Almond butter, that is. As in, Almond Butter Cookies.


I'm obsessed with these cookies. Like, they actually might be my favorite cookies ever. I say that because I haven't had real cookies in a very, very, very long time. But either way, these gluten-free babies (one-track mind, much?) make me not miss real ones even, like, half as much.

Here's the recipe:
- First, preheat your oven to 350.
- Then, thoroughly combine:

  • 1 cup almond butter
  • 1/3 cup honey (you could use maple syrup if you want to go vegan, here)
  • 1 egg (again, if you're pulling the V-card- and by that I mean vegan card, you can use an egg alternative. I tend to use this when I start baking something and realize we're out of eggs: 1 egg = 2 TBS water + 1 TBS oil + 2 tsp baking powder)
  • 1 TBS vanilla extract
  • 1/2 tsp salt (unless your almond butter is already salted)
  • 1/2 tsp baking soda
  • 1/2 tsp baking powder

- Fold in:
2/3 cup shredded coconut (unsweetened)
1/2 cup chocolate chips 
If you can find sugar free chocolate chips, use them to keep this vaguely Low Amylose (the honey is also questionable). Or you could use raisins. But oatmeal raisin cookies are a big contributor to my ongoing trust issues. Seriously, those little buggers fool me into thinking they're chocolate chip EVERY. SINGLE. TIME.

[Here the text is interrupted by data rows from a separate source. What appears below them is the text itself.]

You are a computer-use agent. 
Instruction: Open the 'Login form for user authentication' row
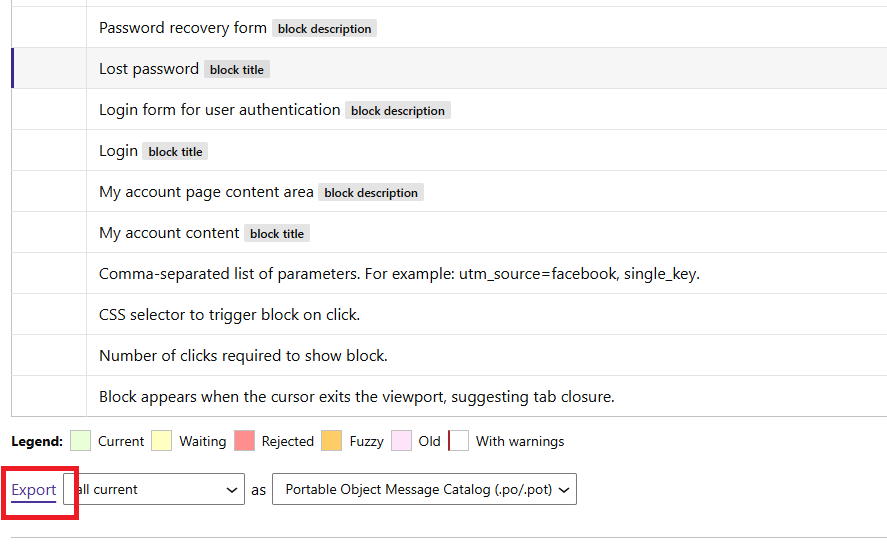point(449,110)
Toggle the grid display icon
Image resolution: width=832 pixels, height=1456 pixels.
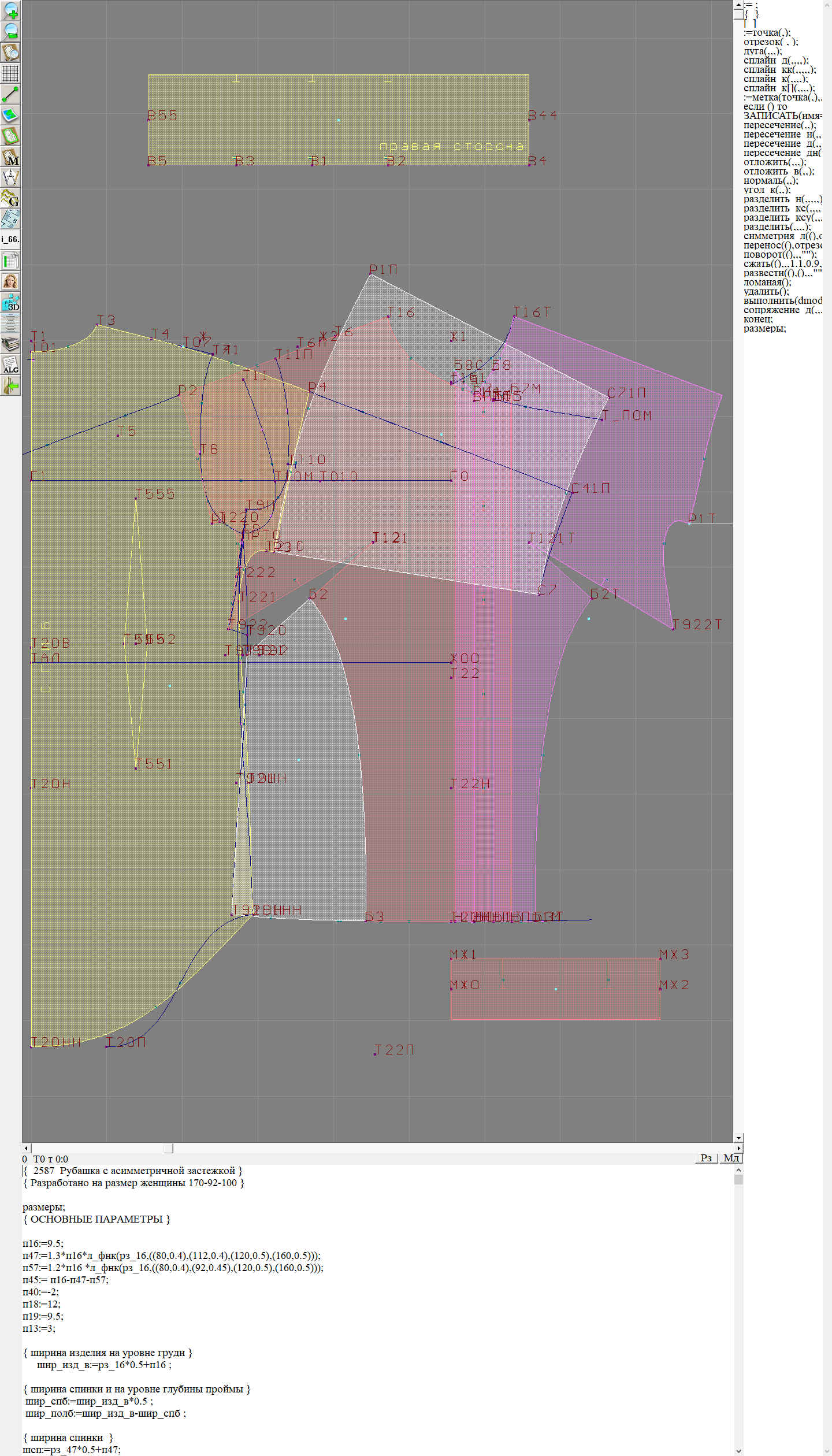(10, 73)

Whatever. I don't "count" chocolate chips, okay? Which might be why I stopped losing weight. Orrrr it could be because of the fact that I'm now on week 3(?) without Metformin because my insurance company FORGOT TO SEND IT. It's cool. I'm not bitter. (UPDATE: It came today!!!)

Anyway....
- Roll the dough into normal cookie-sized balls, throw them on a baking sheet or two 
- Bake 'em for 9-12 minutes or until lightly browned. I find that the bottoms burn a bit if I have them on the lower rack of my oven.

Lemme know how they turn out!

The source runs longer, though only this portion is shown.